What to do:
Format the lines below as a JSON list of strings, one string per line with blank lines omitted, starting at the line containing "Click 'openSession' method in the code" and ending at the last line of the items.

Extracted information:
+-------+
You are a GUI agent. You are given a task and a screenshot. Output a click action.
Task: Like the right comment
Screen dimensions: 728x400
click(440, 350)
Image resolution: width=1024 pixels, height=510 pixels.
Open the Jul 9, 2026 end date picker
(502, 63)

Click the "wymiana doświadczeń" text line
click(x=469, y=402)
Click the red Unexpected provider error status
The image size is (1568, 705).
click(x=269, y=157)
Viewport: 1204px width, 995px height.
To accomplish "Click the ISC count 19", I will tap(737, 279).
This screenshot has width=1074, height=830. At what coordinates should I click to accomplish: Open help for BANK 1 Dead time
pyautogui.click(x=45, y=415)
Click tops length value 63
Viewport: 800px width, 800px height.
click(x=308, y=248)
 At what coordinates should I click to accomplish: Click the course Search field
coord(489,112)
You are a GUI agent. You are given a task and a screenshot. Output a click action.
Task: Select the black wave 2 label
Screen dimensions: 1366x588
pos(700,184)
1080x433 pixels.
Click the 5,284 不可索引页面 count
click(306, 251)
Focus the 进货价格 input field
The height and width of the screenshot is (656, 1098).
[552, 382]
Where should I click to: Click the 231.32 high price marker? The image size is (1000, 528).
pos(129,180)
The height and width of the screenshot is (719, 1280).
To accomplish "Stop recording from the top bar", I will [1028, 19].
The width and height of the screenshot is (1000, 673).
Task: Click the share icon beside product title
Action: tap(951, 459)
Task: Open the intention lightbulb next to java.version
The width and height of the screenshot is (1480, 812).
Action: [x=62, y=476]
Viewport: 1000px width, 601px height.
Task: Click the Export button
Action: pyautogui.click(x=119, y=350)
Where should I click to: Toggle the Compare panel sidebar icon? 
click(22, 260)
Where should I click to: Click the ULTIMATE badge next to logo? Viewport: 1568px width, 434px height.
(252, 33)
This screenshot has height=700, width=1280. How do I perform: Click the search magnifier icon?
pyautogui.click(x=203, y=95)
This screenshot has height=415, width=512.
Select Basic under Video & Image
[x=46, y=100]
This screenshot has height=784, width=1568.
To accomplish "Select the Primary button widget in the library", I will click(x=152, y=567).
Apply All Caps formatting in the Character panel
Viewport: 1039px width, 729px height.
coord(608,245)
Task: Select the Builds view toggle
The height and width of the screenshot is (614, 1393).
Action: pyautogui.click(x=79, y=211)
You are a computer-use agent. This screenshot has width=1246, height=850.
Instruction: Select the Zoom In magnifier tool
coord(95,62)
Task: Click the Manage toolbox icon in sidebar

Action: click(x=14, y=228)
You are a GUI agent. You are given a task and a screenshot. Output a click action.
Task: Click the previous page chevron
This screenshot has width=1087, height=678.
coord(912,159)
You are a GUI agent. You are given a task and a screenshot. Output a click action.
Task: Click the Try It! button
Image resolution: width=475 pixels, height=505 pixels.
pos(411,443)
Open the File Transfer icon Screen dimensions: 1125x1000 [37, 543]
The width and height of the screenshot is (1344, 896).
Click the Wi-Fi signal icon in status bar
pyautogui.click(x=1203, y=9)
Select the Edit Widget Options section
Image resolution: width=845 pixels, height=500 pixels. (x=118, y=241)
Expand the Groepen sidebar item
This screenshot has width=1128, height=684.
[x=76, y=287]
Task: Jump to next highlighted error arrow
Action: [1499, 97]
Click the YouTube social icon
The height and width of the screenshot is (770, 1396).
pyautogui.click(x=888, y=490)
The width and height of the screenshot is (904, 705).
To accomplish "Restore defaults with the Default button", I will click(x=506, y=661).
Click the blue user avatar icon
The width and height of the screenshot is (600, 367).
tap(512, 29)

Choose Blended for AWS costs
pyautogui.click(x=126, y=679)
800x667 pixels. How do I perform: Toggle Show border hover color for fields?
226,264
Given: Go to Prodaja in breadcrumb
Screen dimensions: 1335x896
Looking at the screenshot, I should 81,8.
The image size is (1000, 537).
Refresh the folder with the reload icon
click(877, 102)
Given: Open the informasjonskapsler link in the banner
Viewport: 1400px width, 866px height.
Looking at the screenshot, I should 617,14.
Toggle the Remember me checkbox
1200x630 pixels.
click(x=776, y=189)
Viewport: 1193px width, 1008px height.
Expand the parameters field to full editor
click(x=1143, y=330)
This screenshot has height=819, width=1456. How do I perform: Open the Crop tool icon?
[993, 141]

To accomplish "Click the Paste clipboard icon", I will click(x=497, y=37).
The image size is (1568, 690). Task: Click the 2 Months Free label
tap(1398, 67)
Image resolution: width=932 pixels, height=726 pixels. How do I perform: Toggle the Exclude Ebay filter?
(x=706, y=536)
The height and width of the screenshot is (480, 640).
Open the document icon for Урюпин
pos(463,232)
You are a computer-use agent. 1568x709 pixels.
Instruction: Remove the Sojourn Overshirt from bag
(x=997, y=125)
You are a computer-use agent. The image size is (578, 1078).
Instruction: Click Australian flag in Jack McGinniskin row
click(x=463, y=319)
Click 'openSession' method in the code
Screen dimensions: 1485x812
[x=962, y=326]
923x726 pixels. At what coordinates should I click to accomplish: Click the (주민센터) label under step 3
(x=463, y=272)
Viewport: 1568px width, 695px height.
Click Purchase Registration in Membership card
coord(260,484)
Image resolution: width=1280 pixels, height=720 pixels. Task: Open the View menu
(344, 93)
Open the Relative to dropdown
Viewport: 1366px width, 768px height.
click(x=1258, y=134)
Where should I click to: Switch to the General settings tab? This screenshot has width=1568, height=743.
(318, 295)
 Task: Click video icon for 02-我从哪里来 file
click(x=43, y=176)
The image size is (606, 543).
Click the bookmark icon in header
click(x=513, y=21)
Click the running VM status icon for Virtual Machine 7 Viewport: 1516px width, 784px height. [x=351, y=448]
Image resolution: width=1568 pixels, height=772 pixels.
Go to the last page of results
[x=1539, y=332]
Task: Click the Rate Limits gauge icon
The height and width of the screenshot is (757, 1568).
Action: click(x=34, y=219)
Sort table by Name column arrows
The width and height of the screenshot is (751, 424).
+-------+
Full solution:
[
  "Click 'openSession' method in the code",
  "Screen dimensions: 1485x812",
  "[x=962, y=326]",
  "923x726 pixels. At what coordinates should I click to accomplish: Click the (주민센터) label under step 3",
  "(x=463, y=272)",
  "Viewport: 1568px width, 695px height.",
  "Click Purchase Registration in Membership card",
  "coord(260,484)",
  "Image resolution: width=1280 pixels, height=720 pixels. Task: Open the View menu",
  "(344, 93)",
  "Open the Relative to dropdown",
  "Viewport: 1366px width, 768px height.",
  "click(x=1258, y=134)",
  "Where should I click to: Switch to the General settings tab? This screenshot has width=1568, height=743.",
  "(318, 295)",
  " Task: Click video icon for 02-我从哪里来 file",
  "click(x=43, y=176)",
  "The image size is (606, 543).",
  "Click the bookmark icon in header",
  "click(x=513, y=21)",
  "Click the running VM status icon for Virtual Machine 7 Viewport: 1516px width, 784px height. [x=351, y=448]",
  "Image resolution: width=1568 pixels, height=772 pixels.",
  "Go to the last page of results",
  "[x=1539, y=332]",
  "Task: Click the Rate Limits gauge icon",
  "The height and width of the screenshot is (757, 1568).",
  "Action: click(x=34, y=219)",
  "Sort table by Name column arrows",
  "The width and height of the screenshot is (751, 424)."
]